A color palette extractor for pulling the key colors out of a photo or design you like. Drop in an image and it automatically picks the most-used dominant colors and shows them with HEX and RGB codes. Great for choosing brand colors, building a mood board or palette, or matching the look and feel of a blog or slide deck. Set how many colors to extract, from 3 to 16, and each color shows roughly how much of the image it covers (%). Click a swatch to copy its HEX instantly, or copy the whole palette at once as a HEX list, RGB list, CSS variables, or an array — ready to paste into code. Need the exact color at a specific spot? Use the eyedropper to click any pixel of the image. Everything is processed in your browser, so your image is never uploaded. Free, with no installation or signup.
How to use
- Drop the image to extract colors from, or click to choose it.
- Adjust the number of colors with the slider.
- Click a swatch to copy its HEX, or "Copy all" to grab the whole palette.
- Need a specific spot? Click the image in the eyedropper area below.
Image Color Palette Extractor guide
How this tool is used in real work, and what to watch out for.
How the dominant colors are chosen
The tool shrinks the image, groups each pixel's color with similar ones (quantization), and takes the average color of the most frequent groups as the dominant colors. So the colors that set the overall mood rise to the top, and the % next to each is roughly how much of the image that color covers.
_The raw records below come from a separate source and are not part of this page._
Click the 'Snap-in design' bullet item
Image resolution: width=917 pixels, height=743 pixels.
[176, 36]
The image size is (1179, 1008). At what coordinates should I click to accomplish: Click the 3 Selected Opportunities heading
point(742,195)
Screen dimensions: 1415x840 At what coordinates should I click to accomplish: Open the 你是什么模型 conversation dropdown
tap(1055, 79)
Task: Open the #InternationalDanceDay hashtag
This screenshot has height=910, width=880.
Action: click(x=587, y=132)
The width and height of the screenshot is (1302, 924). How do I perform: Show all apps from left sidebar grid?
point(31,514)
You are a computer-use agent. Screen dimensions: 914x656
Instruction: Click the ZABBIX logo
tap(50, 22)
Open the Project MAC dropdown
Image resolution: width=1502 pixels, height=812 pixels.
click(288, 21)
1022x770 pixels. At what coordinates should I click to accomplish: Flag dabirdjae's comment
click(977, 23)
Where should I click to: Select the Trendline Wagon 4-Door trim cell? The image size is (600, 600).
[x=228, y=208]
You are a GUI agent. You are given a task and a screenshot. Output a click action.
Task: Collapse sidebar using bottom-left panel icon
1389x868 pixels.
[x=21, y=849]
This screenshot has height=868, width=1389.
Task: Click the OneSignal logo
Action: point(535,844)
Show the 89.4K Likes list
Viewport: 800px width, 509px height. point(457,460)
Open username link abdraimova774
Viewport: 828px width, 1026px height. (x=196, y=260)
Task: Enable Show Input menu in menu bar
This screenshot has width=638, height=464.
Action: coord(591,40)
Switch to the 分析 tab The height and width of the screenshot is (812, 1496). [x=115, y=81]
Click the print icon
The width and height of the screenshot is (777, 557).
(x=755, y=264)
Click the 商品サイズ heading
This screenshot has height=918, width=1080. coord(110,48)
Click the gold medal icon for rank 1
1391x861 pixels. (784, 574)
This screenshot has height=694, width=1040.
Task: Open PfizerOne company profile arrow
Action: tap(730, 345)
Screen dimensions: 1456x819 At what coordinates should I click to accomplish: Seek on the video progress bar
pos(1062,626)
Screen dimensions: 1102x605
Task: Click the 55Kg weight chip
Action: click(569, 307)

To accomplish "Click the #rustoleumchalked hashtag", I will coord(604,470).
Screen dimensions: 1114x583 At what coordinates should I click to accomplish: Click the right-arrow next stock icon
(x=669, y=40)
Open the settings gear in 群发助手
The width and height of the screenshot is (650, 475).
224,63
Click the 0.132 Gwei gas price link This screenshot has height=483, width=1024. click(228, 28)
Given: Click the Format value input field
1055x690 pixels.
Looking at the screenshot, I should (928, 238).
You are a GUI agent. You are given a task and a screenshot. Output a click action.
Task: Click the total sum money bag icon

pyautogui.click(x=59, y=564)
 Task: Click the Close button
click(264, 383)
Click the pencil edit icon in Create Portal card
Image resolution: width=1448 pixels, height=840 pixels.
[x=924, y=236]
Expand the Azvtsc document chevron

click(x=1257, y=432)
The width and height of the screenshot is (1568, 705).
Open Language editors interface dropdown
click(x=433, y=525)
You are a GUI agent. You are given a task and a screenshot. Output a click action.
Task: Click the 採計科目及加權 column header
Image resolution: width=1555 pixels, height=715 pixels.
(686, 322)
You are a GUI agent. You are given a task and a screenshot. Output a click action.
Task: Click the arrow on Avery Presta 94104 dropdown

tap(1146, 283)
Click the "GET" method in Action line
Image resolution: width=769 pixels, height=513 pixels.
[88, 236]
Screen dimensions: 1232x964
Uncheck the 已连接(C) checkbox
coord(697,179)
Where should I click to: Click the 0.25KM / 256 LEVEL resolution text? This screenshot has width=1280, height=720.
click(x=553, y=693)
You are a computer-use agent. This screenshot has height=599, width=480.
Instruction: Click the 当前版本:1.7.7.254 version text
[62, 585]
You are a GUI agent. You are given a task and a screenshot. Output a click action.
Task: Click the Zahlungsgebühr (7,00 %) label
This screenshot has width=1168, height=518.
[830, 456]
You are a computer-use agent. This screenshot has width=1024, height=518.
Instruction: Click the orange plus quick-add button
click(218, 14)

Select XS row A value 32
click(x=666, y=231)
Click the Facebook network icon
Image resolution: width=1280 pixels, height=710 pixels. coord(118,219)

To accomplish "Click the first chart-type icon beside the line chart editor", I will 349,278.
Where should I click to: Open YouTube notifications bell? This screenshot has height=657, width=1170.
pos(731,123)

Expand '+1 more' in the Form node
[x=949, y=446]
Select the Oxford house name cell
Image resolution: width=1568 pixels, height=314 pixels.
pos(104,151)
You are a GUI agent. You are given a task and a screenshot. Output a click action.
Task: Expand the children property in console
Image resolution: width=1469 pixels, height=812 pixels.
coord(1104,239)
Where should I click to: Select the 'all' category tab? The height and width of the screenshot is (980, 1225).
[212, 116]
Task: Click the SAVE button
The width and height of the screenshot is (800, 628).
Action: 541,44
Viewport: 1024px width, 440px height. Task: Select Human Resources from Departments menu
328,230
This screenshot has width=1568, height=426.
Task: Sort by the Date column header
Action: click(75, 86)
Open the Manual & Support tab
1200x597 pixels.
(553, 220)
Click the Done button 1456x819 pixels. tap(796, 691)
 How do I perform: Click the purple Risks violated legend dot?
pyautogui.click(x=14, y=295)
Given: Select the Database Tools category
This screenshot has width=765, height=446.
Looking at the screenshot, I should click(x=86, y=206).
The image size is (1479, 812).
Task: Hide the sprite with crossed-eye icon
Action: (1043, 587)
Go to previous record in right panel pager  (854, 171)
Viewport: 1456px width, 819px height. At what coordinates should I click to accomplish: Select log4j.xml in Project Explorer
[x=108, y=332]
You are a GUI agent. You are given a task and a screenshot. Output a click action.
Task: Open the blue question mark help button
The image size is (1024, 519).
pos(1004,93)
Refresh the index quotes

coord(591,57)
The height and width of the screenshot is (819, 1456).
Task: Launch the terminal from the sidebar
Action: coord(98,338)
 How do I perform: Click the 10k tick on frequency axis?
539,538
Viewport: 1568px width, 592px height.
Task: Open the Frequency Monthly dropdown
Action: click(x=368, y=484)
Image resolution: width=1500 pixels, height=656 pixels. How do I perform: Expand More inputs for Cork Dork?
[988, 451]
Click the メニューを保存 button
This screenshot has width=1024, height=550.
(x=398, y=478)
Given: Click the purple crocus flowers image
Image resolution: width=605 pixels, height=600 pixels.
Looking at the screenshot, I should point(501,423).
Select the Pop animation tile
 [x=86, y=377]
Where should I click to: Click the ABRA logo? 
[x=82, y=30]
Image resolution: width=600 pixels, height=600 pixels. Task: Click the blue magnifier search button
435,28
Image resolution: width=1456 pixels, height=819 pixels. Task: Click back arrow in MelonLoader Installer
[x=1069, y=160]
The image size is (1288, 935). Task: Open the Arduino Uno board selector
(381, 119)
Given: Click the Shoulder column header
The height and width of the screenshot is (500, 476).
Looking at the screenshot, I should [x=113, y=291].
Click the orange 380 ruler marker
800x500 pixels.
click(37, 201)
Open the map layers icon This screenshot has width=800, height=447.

It's fast and intuitive, but an approximation. For very precise palettes, extract more colors and compare, or use the eyedropper to pick the exact color at a spot.
- More colors surfaces subtle tones; fewer keeps just the core colors.
- Click a swatch to copy its HEX, or "Copy all" to grab the whole palette.
- The CSS-variables format copies as :root { --color-1 … } for pasting into a stylesheet.
When to use it
Pull brand colors from a single photo to keep logos and banners consistent, turn a mood board into code, or match a blog or deck's background and accent colors to a photo's tone.
Because everything runs in your browser, you can safely extract colors from unpublished designs or personal photos. To convert a HEX code between formats, pair it with the color converter.
Frequently asked questions
How are the dominant colors chosen?
The image is shrunk, similar colors are grouped, and the most frequent groups are picked as dominant colors. It's an approximation and may differ slightly from precise design tools.
Can I use it as CSS variables?
Yes. Choose the "CSS variables" copy format to get :root { --color-1: … } ready to paste into a stylesheet. HEX list, RGB, and array formats are also available.
I only want the color of a specific spot.
Click the image in the eyedropper area below to sample and copy the exact HEX/RGB color at that point.
Is my image uploaded to a server?
No. All processing happens in your browser and your image is never sent to or stored on a server.